La temporada navideña se ha ido y al parecer también se extingue la catarata de felicitaciones, saludos, abrazos y buenos deseos, que trasmitidos en forma virtual o presencial, nos arengan a amarnos los unos a los otros y a ser felices en el año que comienza.
Eso de amarnos, más que ser difícil resulta hoy por hoy una tarea bastante complicada, ya que el culto al materialismo en el que vivimos, nos impide cumplir con ese precepto básico para el amor que dice: “dar de sí, antes de pensar en sí”, pero eso no quiere decir que amar al prójimo sea labor imposible sino que para lograrlo, antes tenemos que vencer algunos monstruos interiores como el egoísmo, la soberbia, la avaricia y otros engendros que “viven” agazapados en nuestra mente y que nos dificultan esas buenas intenciones.
Pero en tratándose del asunto de la felicidad ya es otro cantar, pues dicho estado es solo un concepto, una idea momentánea de uno mismo prefabricada por uno mismo y por los clichés de la mercadotecnia en turno, y que por que por lo menos hasta donde yo sé, no puede medirse ni compararse con la de otra persona y es bien sabido, que lo que no es medible no es controlable, por lo que sin lugar a dudas podemos afirmar que ser feliz no depende de la voluntad de serlo, sino que paradójicamente consiste, justamente en no necesitar de ello para vivir tranquilo y en paz con uno mismo y como resultado con el mundo que nos rodea.

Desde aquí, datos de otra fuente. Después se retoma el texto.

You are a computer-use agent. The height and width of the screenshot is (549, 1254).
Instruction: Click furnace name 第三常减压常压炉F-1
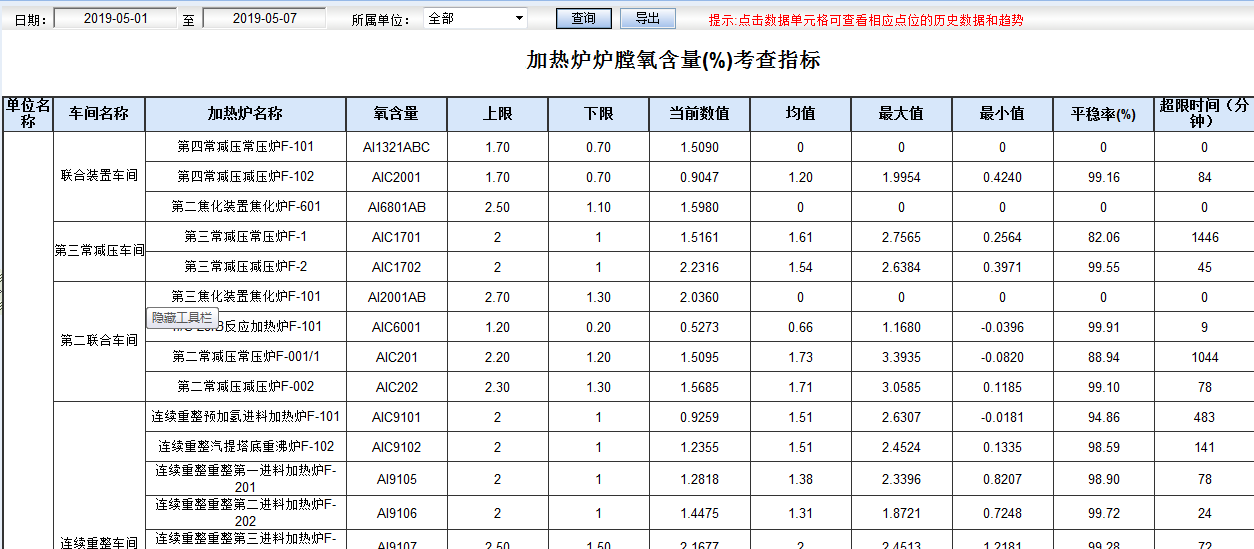245,237
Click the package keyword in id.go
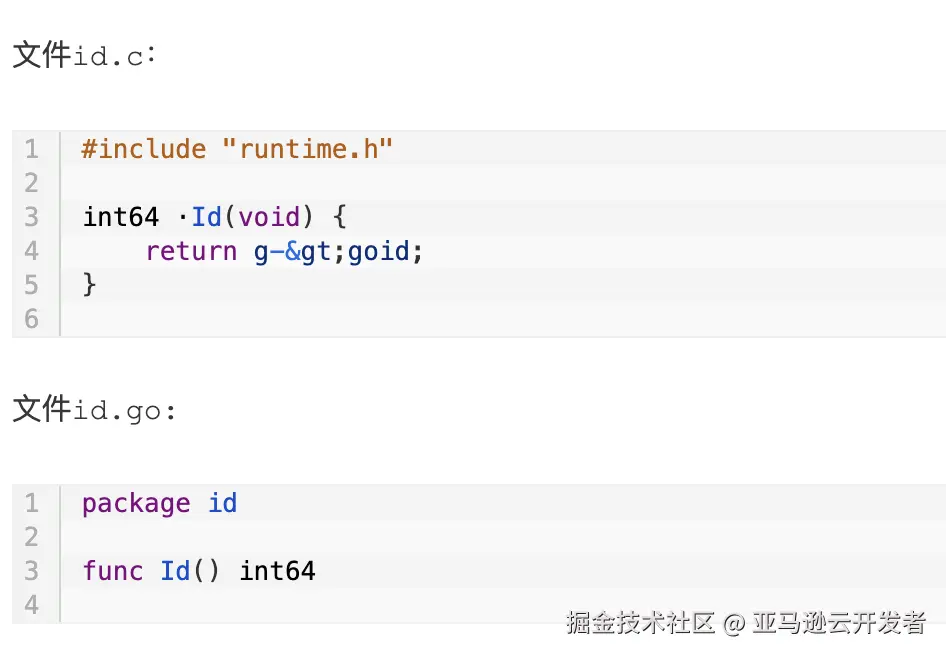The image size is (946, 656). click(136, 504)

Parece que la idea de ser felices (o al menos parecer serlo), es hoy en día un objetivo obligatorio, lo cual conlleva una percepción distorsionada de la realidad, pues la vida es imperfecta y se compone de innumerables momentos con errores y con aciertos, algunos de los cuales inevitablemente nos producirán dolores y otros placeres.
Pretender lo contrario es buscar un mundo libre de dolores y de angustias, lo que irremediablemente conduce a la frustración, el desengaño y en un descuido a la depresión.
Entender la vida, aceptarla y disfrutarla tal como es, genera esa agradable sensación a la que el célebre pensador Henri Poincaré llamaba: “El placer de la comprensión”.